Currently we are experiencing the so-called fourth industrial revolution as a shift towards a new understanding of processes in the industry. The machine is no longer a preprogrammed tool to automate processes, but becoming a receiving and communicating part in the production cycle. By creating a network between software, machine, sensors, and the environment through wireless or wired connection methods, new types of products are evolving, and processes without manual interaction can be achieved. The network utilizes a physical input and output and is therefore called a cyber-physical system.
In architecture the production process is usually linear. The initial design gets engineered, the components are prefabricated and lastly the elements are assembled into a structure or a building. In this linear process, it is a requirement that everything is perfectly designed, engineered and fabricated. The alteration of design or fabrication is almost impossible once the assembly process is running. Complex buildings and structures designed computationally and prefabricated are prone to tolerance issues and can be affected by the environment they are built in. This Master Thesis proposes to not only design and fabricate a structure digitally, but also to include the assembly as a digital process. In doing so, the cyclical system is aware of the assembly during the process of production. The proposed cyber-physical system is then able to adjust design and fabrication according to tolerances and machine constraints. It can also be modified and optimized by the user during the process. This methodology advances computational design in architecture towards a more generative and flexible approach.
In order to investigate this methodology, a building system was chosen that is known to be functional and has already proven its performance in built construction. Furthermore, it was necessary to build complex structures from a single material with a simple joint for easy robotic assembly. In consideration of these requirements, a hexagonal planar segmented wooden plate system was chosen for the system. In order to allow for the simple assembly process and simultaneously a stable structure that keeps the intended shape without fixation, an abstracted tongue and groove joint was developed as a stacking joint. The three sides facing up are milled as the tongue part and the ones facing down are milled as the groove. Structural stability is achieved by the fact that every hexagonal element connects at least with two, but typically three sides, to the built structure.

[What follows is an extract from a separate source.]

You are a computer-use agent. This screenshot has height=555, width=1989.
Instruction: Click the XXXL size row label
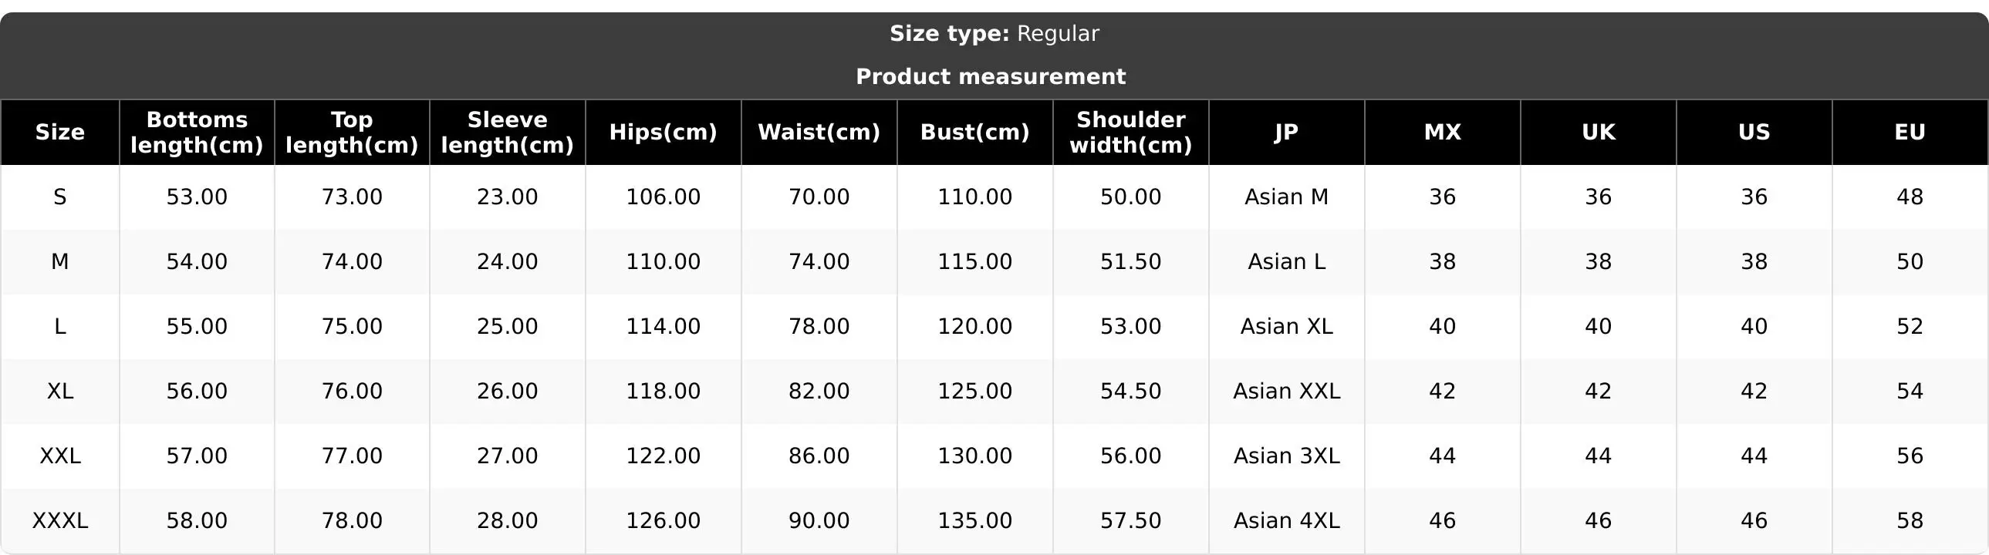(60, 520)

The design engine is the overall structure of the process that describes the iterative procedure. It starts from an initial design intention. The fabrication information for each element is received from the digital model, which contains scanned information from the physical world. On the digital side the design remains flexible and can be adjusted. After the new element is computed, the fabrication and assembly happens in the physical environment.
The digital system is the core of the process. Here all information is collected in a database that contains updated point information about the geometry at all time. This database can be updated either automatically by the vision scan or by the manual adjustment. These updates act as the physical input and yield an output that formulates the cyber physical system.
Finally, to visualize the whole process and the parameters, as well as the evolving structure, a visual user interface is created. The user is able to monitor and control the whole cyber-physical process and interact with the system through that interface. Parameters are displayed and toggles for physical input and physical output are available. The current deviation, the area of the element and the needed stock element size are calculated in real time.